Ken Schwaber is able to express a lot in few words. His take on the Project Manager versus Scrum Master debate is a case in point:
“The Project Manager, less his or her responsibilities that the Product Owner (business value management) and Team (self management) perform, is now the Scrum Master, who has the additional duties of making Scrum work within the Team and the enterprise through leadership, coaching, and facilitation.”
Even so, in some environments where management determines that Teams are not yet able to self-manage, the Project Manager role is left in place. This ‘ScrumBut’ tactic causes confusion; even in an Agile work place working for two bosses is still never a good idea.

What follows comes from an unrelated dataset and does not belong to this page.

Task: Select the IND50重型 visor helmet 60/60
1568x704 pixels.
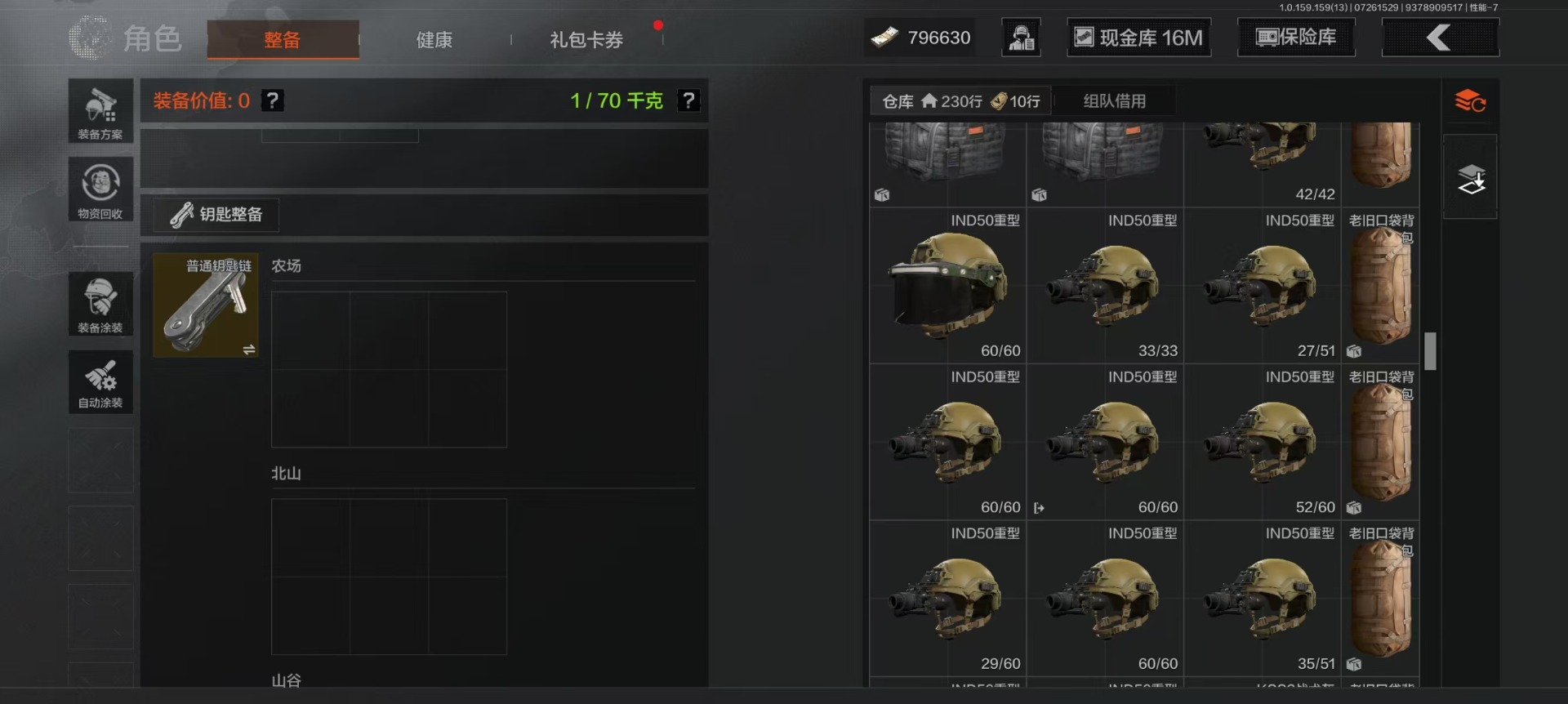Action: [947, 286]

What is a ScrumBut? Schwaber explains: “Many organizations have adopted Scrum. However, when they use Scrum, they run into ScrumButs. ScrumButs are reasons why they can’t take full advantage of Scrum to solve the problems and realize the benefits. An example ScrumBut is: The Daily Scrum meetings are too much overhead because the team members don’t need to meet so often, so we only have them once a week, unless we need them more often.”
Have you introduced any ScrumBut roles in your organization? If so, please share them with us: How you identified them, measured their impact, and what plans, if any, you have for replacing them?
{ 1 comment… read it below or add one }
ScrumBut role: Product Owner on the conference line.
How many teams are remote from their PO? How does having a remote PO facilitate customer collaboration? So many of the Scrum teams I’ve worked on had remote POs (or perhaps the team was outsourced from a consulting/professional services company like ours). Therefore the customer collaboration that leads to highly performant teams [yes performant should be in the QED] is diminished. I’ve also worked on teams with SMEs or POs involved in the daily life of the developers and seen the difference that customer collaboration makes. You can not push collaboration through a digital phone line (not even with video).